In Westeuropa, Israel und Nordamerika wird Jörg Haider nach seinem Wahlerfolg in Österreich unverholen als Neonazi und "Bewunderer Hitlers" bezeichnet. CSU-Chef Edmund Stoiber dagegen empfiehlt die Koalition mit dessen "Freiheitlichen" (FPÖ).

In Westeuropa, Israel und Nordamerika wird Jörg Haider nach seinem Wahlerfolg in Österreich unverholen als Neonazi und "Bewunderer Hitlers" bezeichnet. CSU-Chef Edmund Stoiber dagegen empfiehlt die Koalition mit dessen "Freiheitlichen" (FPÖ). So gibt es vor allem im Ausland Irritationen darüber, wie die Politik des vielschichtigen Rechtspopulisten zu fassen ist.

Um Haiders Werdegang zu verstehen, empfiehlt sich der Blick auf die Wurzeln der 1956 gegründeten FPÖ. Neben liberalen Strömungen fanden im "dritten Lager" überproportional österreichische Nationalsozialisten eine politische Heimat, von denen manche allerdings auch in anderen Parteien unterkamen. Dass Österreich lange die Legende vom ersten Opfer "Hitler-Deutschlands" gepflegt hat und das Land sich auf die Seite der Siegermächte schlagen konnte, trug zu dieser Entwicklung bei.

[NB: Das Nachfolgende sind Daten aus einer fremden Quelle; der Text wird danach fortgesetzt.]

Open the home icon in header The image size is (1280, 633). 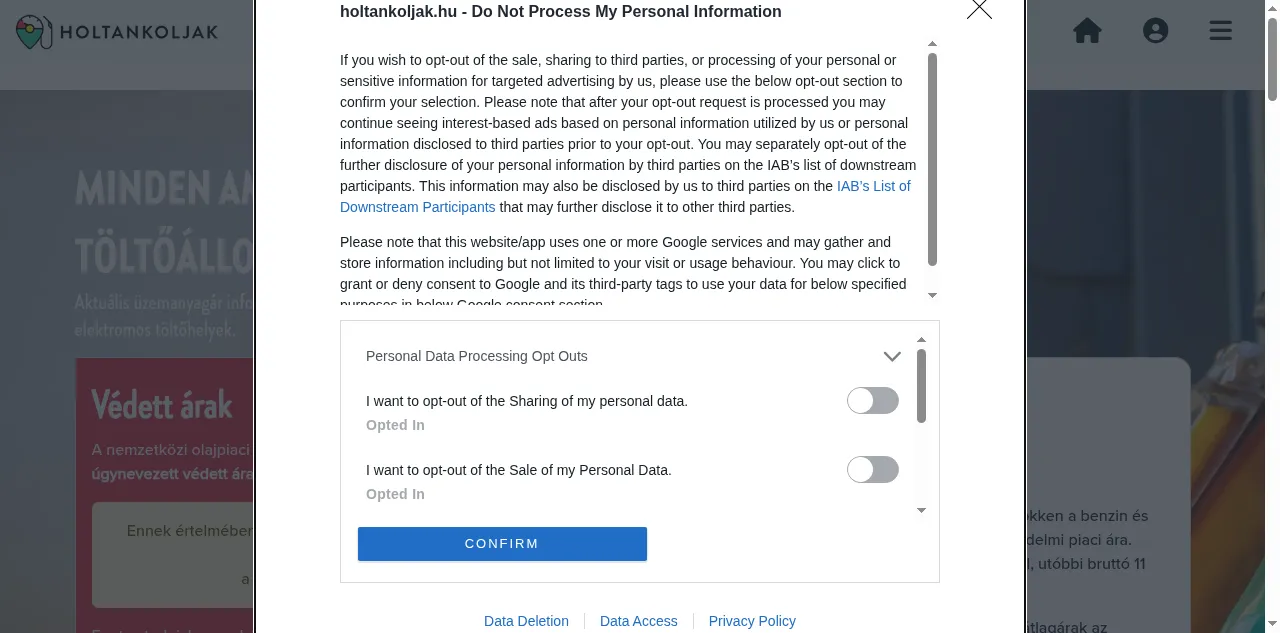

Haider selbst gründete an der Wiener Universität den "Ring freiheitlicher Studenten", der zunächst ein liberales Korrektiv zur FPÖ bildete. Sympathien für das "Dritte Reich" und Verharmlosung von Konzentrationslagern waren Haiders Signale, als er im parteiinternen Machkampf gegen den liberalen Norbert Steger, den er 1986 als Parteichef ablöste.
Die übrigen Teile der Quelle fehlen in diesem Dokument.